Create a Break-Out Zone
Multi-purpose break-out areas are becoming an increasingly popular way of optimising use of space and creating an important social hub. As well as providing a place for informal meetings, lunch breaks and general interaction, they guarantee a temporary home to nomadic desk sharing workers during busy times.
Feelings of isolation from colleagues and managers can be a problem for geographically dispersed teams. If desk sharing is not implemented properly, as with all flexible working practices, it can negatively affect communication. Try to offer access to desks within the employee’s own team area whenever possible, to fight feelings of disenfranchisement or invisibility.

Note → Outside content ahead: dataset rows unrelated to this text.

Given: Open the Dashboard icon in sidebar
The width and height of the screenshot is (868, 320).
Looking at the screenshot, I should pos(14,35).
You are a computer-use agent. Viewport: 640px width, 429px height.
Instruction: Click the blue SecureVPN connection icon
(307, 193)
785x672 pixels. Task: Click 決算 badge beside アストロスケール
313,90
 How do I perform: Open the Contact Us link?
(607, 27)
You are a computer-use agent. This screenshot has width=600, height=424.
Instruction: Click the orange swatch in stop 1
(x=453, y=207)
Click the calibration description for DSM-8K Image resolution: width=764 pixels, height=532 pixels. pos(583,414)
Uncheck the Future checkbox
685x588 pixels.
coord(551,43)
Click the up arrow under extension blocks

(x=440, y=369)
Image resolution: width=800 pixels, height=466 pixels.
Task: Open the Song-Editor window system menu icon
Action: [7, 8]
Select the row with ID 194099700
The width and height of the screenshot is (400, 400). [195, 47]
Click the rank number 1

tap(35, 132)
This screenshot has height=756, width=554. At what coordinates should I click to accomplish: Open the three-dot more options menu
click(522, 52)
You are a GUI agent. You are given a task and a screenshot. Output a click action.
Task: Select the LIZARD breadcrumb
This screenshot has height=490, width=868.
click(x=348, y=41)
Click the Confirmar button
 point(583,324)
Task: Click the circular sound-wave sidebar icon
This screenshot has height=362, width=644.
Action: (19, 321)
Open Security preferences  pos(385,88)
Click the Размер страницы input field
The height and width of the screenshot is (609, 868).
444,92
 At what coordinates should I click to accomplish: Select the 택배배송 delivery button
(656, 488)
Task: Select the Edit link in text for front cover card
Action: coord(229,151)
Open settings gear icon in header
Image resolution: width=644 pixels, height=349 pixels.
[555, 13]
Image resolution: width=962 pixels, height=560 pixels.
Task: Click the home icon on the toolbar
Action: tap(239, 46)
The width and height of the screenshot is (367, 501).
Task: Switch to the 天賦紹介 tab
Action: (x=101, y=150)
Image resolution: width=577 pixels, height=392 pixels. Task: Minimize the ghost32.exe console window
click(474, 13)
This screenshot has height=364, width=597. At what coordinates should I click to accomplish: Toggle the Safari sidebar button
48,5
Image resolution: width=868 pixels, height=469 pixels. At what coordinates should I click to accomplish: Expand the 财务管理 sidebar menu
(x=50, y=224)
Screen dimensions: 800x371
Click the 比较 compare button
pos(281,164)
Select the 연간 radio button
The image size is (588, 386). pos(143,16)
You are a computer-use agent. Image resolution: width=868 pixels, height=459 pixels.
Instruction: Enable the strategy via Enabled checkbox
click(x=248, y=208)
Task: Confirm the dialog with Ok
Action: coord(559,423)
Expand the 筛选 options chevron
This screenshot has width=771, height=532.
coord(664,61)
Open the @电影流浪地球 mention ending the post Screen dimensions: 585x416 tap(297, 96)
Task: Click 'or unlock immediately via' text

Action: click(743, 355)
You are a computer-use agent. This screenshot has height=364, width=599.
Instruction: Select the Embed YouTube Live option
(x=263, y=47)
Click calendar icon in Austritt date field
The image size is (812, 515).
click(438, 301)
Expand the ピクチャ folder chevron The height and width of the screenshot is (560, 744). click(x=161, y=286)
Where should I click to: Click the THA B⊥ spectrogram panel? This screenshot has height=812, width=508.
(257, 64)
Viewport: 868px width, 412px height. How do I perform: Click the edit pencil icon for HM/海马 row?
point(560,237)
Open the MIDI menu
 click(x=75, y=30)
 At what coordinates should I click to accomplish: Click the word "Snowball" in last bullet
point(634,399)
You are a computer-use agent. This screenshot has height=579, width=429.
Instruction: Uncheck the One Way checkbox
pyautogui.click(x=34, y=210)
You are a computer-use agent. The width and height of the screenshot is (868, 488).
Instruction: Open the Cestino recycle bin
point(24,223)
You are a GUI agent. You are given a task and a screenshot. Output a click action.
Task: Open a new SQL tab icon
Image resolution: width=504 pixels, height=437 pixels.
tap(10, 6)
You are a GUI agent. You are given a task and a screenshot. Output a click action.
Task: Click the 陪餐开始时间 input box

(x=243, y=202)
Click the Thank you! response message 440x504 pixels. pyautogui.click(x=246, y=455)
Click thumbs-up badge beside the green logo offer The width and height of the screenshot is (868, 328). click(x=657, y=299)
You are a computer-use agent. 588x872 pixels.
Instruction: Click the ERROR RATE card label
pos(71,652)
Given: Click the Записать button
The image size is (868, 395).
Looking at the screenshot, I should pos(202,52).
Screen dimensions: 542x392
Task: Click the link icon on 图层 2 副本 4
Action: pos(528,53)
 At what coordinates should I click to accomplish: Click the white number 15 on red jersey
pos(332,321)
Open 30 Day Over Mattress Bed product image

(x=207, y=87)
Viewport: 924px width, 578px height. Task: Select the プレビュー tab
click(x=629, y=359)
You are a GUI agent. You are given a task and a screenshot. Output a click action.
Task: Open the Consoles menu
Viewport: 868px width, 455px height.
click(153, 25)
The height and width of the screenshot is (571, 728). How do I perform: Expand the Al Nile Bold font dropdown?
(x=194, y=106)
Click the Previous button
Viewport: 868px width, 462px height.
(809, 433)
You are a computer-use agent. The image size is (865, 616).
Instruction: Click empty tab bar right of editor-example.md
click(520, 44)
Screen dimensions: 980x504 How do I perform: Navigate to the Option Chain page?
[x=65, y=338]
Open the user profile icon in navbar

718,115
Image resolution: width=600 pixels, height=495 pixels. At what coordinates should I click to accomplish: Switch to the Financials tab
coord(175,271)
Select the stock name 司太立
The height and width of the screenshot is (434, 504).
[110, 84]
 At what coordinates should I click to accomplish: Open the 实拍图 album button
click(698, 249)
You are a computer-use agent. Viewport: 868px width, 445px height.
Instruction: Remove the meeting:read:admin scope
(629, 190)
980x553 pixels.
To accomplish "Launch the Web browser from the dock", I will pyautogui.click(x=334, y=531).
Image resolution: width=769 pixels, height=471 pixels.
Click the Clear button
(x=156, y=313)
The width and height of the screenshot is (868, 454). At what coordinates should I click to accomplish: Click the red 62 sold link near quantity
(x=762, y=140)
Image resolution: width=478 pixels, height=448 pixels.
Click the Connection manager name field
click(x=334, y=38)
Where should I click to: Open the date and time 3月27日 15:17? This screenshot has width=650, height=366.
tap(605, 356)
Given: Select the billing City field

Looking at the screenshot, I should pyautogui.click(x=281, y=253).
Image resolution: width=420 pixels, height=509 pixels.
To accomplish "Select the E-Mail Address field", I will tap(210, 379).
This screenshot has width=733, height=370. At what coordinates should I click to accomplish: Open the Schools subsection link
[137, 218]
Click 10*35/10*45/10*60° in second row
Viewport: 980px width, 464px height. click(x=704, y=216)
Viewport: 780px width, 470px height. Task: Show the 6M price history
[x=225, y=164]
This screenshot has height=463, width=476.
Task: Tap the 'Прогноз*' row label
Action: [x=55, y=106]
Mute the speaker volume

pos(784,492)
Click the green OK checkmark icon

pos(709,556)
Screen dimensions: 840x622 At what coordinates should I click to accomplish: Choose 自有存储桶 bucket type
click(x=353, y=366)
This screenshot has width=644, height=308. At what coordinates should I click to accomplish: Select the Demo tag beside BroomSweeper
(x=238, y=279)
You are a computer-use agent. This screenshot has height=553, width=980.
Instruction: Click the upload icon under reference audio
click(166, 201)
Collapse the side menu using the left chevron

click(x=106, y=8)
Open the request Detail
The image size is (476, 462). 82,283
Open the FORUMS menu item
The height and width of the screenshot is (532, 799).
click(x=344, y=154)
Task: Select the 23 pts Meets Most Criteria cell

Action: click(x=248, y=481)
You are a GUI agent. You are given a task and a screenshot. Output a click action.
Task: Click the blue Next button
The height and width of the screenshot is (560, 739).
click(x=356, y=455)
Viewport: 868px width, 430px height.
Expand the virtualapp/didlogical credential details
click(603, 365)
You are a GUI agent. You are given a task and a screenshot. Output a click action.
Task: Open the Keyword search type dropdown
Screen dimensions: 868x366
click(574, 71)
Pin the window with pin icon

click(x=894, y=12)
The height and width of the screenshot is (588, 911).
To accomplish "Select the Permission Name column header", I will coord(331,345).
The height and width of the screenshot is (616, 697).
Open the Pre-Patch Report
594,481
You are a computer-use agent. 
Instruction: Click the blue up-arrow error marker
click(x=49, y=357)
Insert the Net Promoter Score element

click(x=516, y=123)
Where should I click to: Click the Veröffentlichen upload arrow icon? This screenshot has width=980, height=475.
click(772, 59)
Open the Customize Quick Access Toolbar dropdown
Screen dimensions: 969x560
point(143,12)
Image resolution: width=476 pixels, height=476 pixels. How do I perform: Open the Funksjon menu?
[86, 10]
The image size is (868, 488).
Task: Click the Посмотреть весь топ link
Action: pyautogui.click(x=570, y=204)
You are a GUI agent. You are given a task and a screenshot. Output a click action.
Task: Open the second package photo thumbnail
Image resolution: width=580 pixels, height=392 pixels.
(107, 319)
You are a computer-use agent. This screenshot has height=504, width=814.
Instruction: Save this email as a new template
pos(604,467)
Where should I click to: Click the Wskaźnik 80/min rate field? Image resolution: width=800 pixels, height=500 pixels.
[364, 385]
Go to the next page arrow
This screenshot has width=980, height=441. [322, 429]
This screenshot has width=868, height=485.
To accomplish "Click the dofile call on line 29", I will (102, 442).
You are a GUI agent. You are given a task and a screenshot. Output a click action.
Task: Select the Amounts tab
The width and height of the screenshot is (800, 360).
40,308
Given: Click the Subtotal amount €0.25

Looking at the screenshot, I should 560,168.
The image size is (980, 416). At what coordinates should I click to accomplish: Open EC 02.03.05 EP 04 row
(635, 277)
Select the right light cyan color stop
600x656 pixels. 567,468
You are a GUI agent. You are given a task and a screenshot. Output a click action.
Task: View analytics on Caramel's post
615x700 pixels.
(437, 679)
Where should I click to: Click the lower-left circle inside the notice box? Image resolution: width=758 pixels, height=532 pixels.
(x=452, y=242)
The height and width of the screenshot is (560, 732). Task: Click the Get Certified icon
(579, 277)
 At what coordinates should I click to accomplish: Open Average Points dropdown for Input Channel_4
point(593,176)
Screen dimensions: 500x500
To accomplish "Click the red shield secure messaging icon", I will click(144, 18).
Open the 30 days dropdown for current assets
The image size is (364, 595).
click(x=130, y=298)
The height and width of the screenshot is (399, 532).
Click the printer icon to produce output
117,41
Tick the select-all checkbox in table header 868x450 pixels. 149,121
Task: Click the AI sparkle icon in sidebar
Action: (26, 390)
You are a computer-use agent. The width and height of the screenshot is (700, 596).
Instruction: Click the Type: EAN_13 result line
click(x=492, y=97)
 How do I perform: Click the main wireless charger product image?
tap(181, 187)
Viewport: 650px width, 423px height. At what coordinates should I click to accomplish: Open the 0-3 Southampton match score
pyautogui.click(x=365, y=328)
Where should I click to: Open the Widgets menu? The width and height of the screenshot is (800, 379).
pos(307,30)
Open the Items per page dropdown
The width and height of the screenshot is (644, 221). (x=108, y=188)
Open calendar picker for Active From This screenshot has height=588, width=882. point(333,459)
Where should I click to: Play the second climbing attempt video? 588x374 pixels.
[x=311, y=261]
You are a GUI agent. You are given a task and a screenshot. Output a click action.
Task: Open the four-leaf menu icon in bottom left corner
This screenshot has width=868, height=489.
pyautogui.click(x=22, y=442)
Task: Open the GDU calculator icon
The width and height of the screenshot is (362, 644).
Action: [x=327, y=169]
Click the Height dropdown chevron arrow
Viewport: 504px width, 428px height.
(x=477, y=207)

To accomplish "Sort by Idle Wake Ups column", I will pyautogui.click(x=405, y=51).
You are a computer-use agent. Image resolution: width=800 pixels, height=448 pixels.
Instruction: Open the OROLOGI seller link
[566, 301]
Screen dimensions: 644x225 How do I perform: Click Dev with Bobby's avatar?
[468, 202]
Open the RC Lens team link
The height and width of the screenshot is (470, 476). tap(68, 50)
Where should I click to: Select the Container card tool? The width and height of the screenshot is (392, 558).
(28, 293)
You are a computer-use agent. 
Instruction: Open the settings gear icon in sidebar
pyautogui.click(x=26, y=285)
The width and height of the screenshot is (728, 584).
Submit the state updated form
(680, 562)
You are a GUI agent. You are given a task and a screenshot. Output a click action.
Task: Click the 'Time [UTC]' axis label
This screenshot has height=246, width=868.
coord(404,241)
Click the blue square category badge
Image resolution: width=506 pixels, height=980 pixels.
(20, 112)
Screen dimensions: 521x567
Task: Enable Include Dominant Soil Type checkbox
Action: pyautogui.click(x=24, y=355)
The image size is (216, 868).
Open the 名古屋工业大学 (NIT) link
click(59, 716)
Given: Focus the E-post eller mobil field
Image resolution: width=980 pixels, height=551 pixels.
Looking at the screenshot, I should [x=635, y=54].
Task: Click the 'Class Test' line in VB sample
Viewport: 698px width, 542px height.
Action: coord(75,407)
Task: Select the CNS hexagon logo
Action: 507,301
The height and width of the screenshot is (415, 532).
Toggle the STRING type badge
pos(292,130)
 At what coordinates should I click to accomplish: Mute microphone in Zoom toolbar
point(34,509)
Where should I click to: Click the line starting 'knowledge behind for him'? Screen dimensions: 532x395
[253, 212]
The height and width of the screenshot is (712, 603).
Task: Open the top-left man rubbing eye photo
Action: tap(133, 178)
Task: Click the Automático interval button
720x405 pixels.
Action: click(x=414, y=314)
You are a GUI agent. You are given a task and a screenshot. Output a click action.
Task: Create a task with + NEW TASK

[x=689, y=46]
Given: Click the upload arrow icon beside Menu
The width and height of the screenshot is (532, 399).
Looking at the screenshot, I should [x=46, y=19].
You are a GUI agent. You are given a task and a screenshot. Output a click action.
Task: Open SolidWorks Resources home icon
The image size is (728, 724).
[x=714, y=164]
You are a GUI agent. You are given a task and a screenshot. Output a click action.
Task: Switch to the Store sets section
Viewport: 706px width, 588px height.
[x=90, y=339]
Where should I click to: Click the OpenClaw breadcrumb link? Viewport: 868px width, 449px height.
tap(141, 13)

Invest in Flexible Technology
People will need to log in to their own extension to answer direct calls or pick up messages anywhere. A central system will allow for a consistent company image (such as phone number) as well as keeping costs down. Laptop computers are generally preferable to PCs in a desk-sharing environment, but if that isn’t possible, make sure all desk-sharing workers have quick and easy access to the systems, knowledge bases and other resources they need, wherever they are.
Keep the Noise Down
Noisy neighbours are often a cause of irritation — especially as the trend for open plan offices spreads - and changing personnel in desk sharing environments can add to the problem. Carpeted floors and sound-absorbing upholstered barriers can help to minimise noise levels.
Lastly, but by no means least, remember a flexible working practice must be exactly that. Monitor the progress of your nomadic staff and be prepared to make changes if necessary to maximise productivity, workflow and morale.